06 January 2015

Evaluating biosimilar medicines

NICE has updated its methods for providing guidance and advice on biosimilar medicines, as their availability and use on the NHS grows.

A biosimilar medicine is a medicine that is developed to be similar to an existing biological medicine. Biological medicines are produced in or derived from living systems, and are made up of proteins, sugars or nucleic acids.

They differ from generic drugs which have simpler chemical structures and are considered to be identical to their reference medicines.
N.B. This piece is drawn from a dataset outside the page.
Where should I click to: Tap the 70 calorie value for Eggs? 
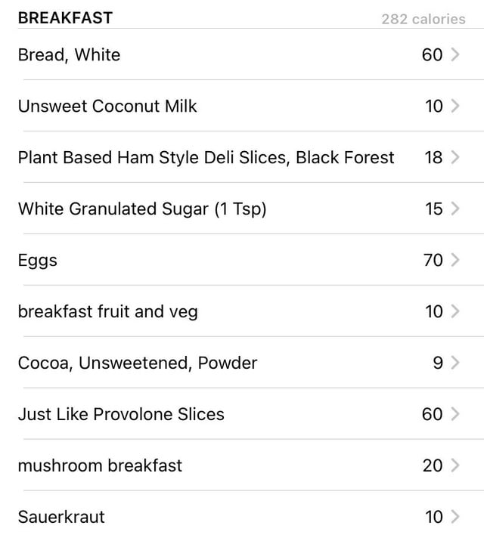click(x=433, y=260)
The characteristics of biologic drugs cannot be reproduced exactly. 

To gain approval for use, biosimilar medicines have to demonstrate that they are as safe and as effective as the original reference medicine, and have the same quality.

Over the past 10 years there has been a rapid worldwide increase in the number of biological medicines that have received regulatory approval.

Biosimilar medicines are developed in anticipation of an impending patent expiry of innovator biologic drugs.

A number of top-selling biological medicines have lost, or will be losing patent protection over the next few years, especially monoclonal antibodies that are tumour necrosis factor (TNF) inhibitors or receptor antagonists for use in patients with cancer, rheumatoid arthritis and other inflammatory disease, and insulins for diabetes.

Although biosimilars are already used to some extent in the NHS, and NICE has previously included biosimilars in its  technology appraisal on  the human growth hormone (somatropin), it is likely that their availability and use will become more widespread over the next few years.

Biosimilars have the potential to offer the NHS considerable cost savings, especially as they are often used to treat long-term conditions.

Therefore NICE’s position and process for developing guidance and advice for these medicines has been reviewed.

NICE will consider biosimilar medicines notified to it by the National Institute for Health Research Horizon Scanning Centre for referral to the Technology Appraisal topic selection process.

These products will usually be considered in the context of a Multiple Technology Appraisal in parallel with their reference products in the indication under consideration.

In other circumstances, where it is considered a review of the evidence for similar biological medicinal product is necessary, NICE will consider producing an ‘Evidence summary new medicine’.

NICE technology appraisals will use the name of the active drug substance, including reference products and brand named similar biological medicinal products in its documentation where appropriate to inform clinical decision making and to reflect the remit received from Ministers.

The Department of Health has confirmed that a technology appraisal remit referred to NICE enables NICE to decide to apply the same remit, and the resulting guidance, to relevant licensed biosimilar products which subsequently appear on the market.

Evidence summaries will use the brand names of the medicines because substitutability and interchangeability cannot be assumed. Evidence summaries do not make recommendations hence the decision regarding the choice of biosimilar or originator biologic for an individual patient rests with the responsible clinician in consultation with the patient.